Monitoring soil EC can be a valuable part of your toolkit for sustaining crop production in drought stricken or arid regions. Soil is an electrical conductor. The soil EC is a measure of how easily an electric current flows through the soil. Soil EC responds to the amount of salt in the soil as well as indicates the soil’s composition—the amount of sand, clay, organic matter, and water content.
Why is it important to monitor Soil EC?
Soil electrical conductivity, or soil EC, is a measure of the bulk soil ability to carry electric current, which is mostly dictated by the chemistry of and amount of soil water. The factors that affect soil EC include water content, porosity, soil texture and salinity level.
Salinity level influences the growth and development of a plant and fruit quality. A higher, or “bad”, EC is unacceptable for certain crops health and leads to lower crop production.
How soil salinity affects crops
Soil salinity that develops with irrigation in dry areas is a severe constraint for most crops. Salinity provokes an osmotic stress with adverse short-term effect on leaf expansion. High soil salinity reduces the plant’s ability to take up water, and the plant may even take up some of the salts which damages tissues and causes other issues, such as smaller fruit size, leaf burn or defoliation. In severe cases it can cause the plants to die.
Salt sensitive crops: Beans, carrot, okra, onion, strawberry, red clover, pear, apple, orange, plums, cherries, peaches, nectarines, apricots and almonds
Moderately sensitive crops: Broccoli, cauliflower, celery, eggplant, lettuce, muskmelon, pea, pepper, potato
If you have salt sensitive crops you want to be sure to monitor them continuously. Use wireless technology installed in the field to see early warning signs EC levels and challenges with water consumption.
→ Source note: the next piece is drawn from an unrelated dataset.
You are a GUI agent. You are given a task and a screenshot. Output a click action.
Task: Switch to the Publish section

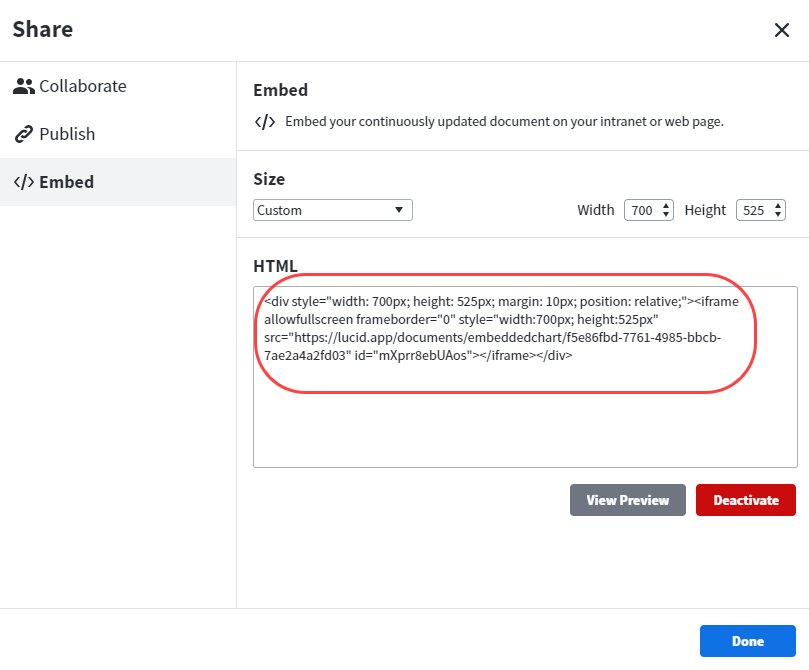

What are ways to measure soil EC?
There are a number of ways to measure EC in the field, and farmers may find it useful to incorporate a number of methods since salinity may vary by soil layer or during the season in response to changes in temperature or drought. Research shows that soil EC changes as soil-water content changes, but the patterns of a soil EC map stay unchanged from year to year. Research shows that sandy soils with low organic matter have low EC, silts have medium EC, and clays have higher EC. A soil EC map is helpful because it identifies areas in a field that have different soil compositions which may benefit from different management strategies.
However, a soil EC map doesn’t provide seasonal or crop specific insights. In regions with an arid, semi-arid, or coastal climate, such as California, soil salinity varies by season. Late summer fog and ocean salt spray result in high EC values. Winter rains leach salt away, decreasing salinity, and in early spring salinity is at a low level. With much of the west in a prolonged drought, salinity levels are rising throughout the season and crops are impacted. Many of the most salt sensitive crops we mentioned are those that typically thrive in these regions, but with the drought and water restrictions, closely monitoring these crops is more important than ever.
AquaSpy’s approach to measuring soil EC
AquaSpy looks layer by layer into the soil and can see what’s occurring at the active root zone. This insight is critical for deep rooted trees which need to have water provided where and when it’s needed most.
Patented multi-sensor probes measure soil moisture, salinity, temperature and root zone activity independently at 4-inch intervals all the way down to 48 inches. Proprietary algorithms give yield-optimizing insights for ideal irrigation at critical growth stages such as bud development that impact the outcome of fruit and nut tree yields. The powerful AgSpy system provides analysis and actionable insights so growers can easily understand what is going on without having to visit the orchard or farm.